▸ **What to work on**:
Copy out every one of the following records word for word, keeping each line as it stands.

[Click-target records]
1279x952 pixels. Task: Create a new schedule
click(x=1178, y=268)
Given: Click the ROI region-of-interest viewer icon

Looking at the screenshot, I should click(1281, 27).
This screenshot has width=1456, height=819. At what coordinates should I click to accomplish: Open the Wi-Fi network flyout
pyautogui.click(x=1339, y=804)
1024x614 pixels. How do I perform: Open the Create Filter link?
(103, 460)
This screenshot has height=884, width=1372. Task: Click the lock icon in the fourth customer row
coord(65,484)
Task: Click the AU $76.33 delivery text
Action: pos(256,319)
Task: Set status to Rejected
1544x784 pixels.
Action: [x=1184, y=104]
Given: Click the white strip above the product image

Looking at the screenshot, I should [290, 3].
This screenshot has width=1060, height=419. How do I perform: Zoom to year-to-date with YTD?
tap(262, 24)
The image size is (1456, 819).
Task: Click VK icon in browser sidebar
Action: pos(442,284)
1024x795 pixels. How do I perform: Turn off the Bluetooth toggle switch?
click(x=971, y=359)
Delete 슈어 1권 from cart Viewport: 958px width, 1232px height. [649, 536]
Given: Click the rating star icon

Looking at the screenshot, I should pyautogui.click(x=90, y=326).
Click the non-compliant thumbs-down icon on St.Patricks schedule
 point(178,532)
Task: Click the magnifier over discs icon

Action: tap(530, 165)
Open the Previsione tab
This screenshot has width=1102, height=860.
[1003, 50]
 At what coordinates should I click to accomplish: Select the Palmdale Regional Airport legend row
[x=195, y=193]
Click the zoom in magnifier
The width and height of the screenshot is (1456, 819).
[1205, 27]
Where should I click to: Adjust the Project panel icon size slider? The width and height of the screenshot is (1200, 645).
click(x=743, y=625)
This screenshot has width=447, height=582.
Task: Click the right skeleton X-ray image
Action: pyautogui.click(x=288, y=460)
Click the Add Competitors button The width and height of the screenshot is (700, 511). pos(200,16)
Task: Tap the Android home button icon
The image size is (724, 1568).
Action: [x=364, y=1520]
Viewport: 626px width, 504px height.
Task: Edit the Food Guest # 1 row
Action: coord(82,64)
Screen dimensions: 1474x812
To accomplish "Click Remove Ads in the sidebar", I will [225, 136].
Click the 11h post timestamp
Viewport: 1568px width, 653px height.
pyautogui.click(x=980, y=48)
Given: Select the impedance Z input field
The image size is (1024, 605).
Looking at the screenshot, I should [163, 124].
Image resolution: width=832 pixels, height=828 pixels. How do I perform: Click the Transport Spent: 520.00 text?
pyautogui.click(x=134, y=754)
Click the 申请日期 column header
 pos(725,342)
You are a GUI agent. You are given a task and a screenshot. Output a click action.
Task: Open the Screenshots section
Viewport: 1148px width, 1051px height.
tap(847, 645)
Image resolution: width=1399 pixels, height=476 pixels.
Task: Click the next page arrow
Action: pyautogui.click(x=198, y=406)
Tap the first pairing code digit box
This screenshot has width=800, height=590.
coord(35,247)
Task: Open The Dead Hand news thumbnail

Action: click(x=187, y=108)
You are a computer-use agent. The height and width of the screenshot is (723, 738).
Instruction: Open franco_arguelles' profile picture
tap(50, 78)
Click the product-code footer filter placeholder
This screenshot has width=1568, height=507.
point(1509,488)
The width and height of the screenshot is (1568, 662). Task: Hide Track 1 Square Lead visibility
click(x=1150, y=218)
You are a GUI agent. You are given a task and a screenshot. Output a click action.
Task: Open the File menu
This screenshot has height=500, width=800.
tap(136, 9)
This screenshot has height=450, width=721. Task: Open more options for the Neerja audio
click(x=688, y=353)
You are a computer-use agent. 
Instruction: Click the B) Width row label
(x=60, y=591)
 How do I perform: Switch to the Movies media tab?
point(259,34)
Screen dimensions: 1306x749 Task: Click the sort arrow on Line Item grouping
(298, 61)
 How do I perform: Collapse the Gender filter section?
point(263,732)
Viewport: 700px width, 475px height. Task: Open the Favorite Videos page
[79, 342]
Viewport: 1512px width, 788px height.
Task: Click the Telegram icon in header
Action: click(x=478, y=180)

▸ **Solution for this exercise**:
1279x952 pixels. Task: Create a new schedule
click(x=1178, y=268)
Given: Click the ROI region-of-interest viewer icon

Looking at the screenshot, I should click(1281, 27).
This screenshot has width=1456, height=819. At what coordinates should I click to accomplish: Open the Wi-Fi network flyout
pyautogui.click(x=1339, y=804)
1024x614 pixels. How do I perform: Open the Create Filter link?
(103, 460)
This screenshot has height=884, width=1372. Task: Click the lock icon in the fourth customer row
coord(65,484)
Task: Click the AU $76.33 delivery text
Action: pos(256,319)
Task: Set status to Rejected
1544x784 pixels.
Action: [x=1184, y=104]
Given: Click the white strip above the product image

Looking at the screenshot, I should [290, 3].
This screenshot has width=1060, height=419. How do I perform: Zoom to year-to-date with YTD?
tap(262, 24)
The image size is (1456, 819).
Task: Click VK icon in browser sidebar
Action: pos(442,284)
1024x795 pixels. How do I perform: Turn off the Bluetooth toggle switch?
click(x=971, y=359)
Delete 슈어 1권 from cart Viewport: 958px width, 1232px height. [649, 536]
Given: Click the rating star icon

Looking at the screenshot, I should pyautogui.click(x=90, y=326).
Click the non-compliant thumbs-down icon on St.Patricks schedule
 point(178,532)
Task: Click the magnifier over discs icon

Action: tap(530, 165)
Open the Previsione tab
This screenshot has width=1102, height=860.
[1003, 50]
 At what coordinates should I click to accomplish: Select the Palmdale Regional Airport legend row
[x=195, y=193]
Click the zoom in magnifier
The width and height of the screenshot is (1456, 819).
[1205, 27]
Where should I click to: Adjust the Project panel icon size slider? The width and height of the screenshot is (1200, 645).
click(x=743, y=625)
This screenshot has width=447, height=582.
Task: Click the right skeleton X-ray image
Action: pyautogui.click(x=288, y=460)
Click the Add Competitors button The width and height of the screenshot is (700, 511). pos(200,16)
Task: Tap the Android home button icon
The image size is (724, 1568).
Action: [x=364, y=1520]
Viewport: 626px width, 504px height.
Task: Edit the Food Guest # 1 row
Action: coord(82,64)
Screen dimensions: 1474x812
To accomplish "Click Remove Ads in the sidebar", I will [225, 136].
Click the 11h post timestamp
Viewport: 1568px width, 653px height.
pyautogui.click(x=980, y=48)
Given: Select the impedance Z input field
The image size is (1024, 605).
Looking at the screenshot, I should [163, 124].
Image resolution: width=832 pixels, height=828 pixels. How do I perform: Click the Transport Spent: 520.00 text?
pyautogui.click(x=134, y=754)
Click the 申请日期 column header
 pos(725,342)
You are a GUI agent. You are given a task and a screenshot. Output a click action.
Task: Open the Screenshots section
Viewport: 1148px width, 1051px height.
tap(847, 645)
Image resolution: width=1399 pixels, height=476 pixels.
Task: Click the next page arrow
Action: pyautogui.click(x=198, y=406)
Tap the first pairing code digit box
This screenshot has width=800, height=590.
coord(35,247)
Task: Open The Dead Hand news thumbnail

Action: click(x=187, y=108)
You are a computer-use agent. The height and width of the screenshot is (723, 738).
Instruction: Open franco_arguelles' profile picture
tap(50, 78)
Click the product-code footer filter placeholder
This screenshot has width=1568, height=507.
point(1509,488)
The width and height of the screenshot is (1568, 662). Task: Hide Track 1 Square Lead visibility
click(x=1150, y=218)
You are a GUI agent. You are given a task and a screenshot. Output a click action.
Task: Open the File menu
This screenshot has height=500, width=800.
tap(136, 9)
This screenshot has height=450, width=721. Task: Open more options for the Neerja audio
click(x=688, y=353)
You are a computer-use agent. 
Instruction: Click the B) Width row label
(x=60, y=591)
 How do I perform: Switch to the Movies media tab?
point(259,34)
Screen dimensions: 1306x749 Task: Click the sort arrow on Line Item grouping
(298, 61)
 How do I perform: Collapse the Gender filter section?
point(263,732)
Viewport: 700px width, 475px height. Task: Open the Favorite Videos page
[79, 342]
Viewport: 1512px width, 788px height.
Task: Click the Telegram icon in header
Action: click(x=478, y=180)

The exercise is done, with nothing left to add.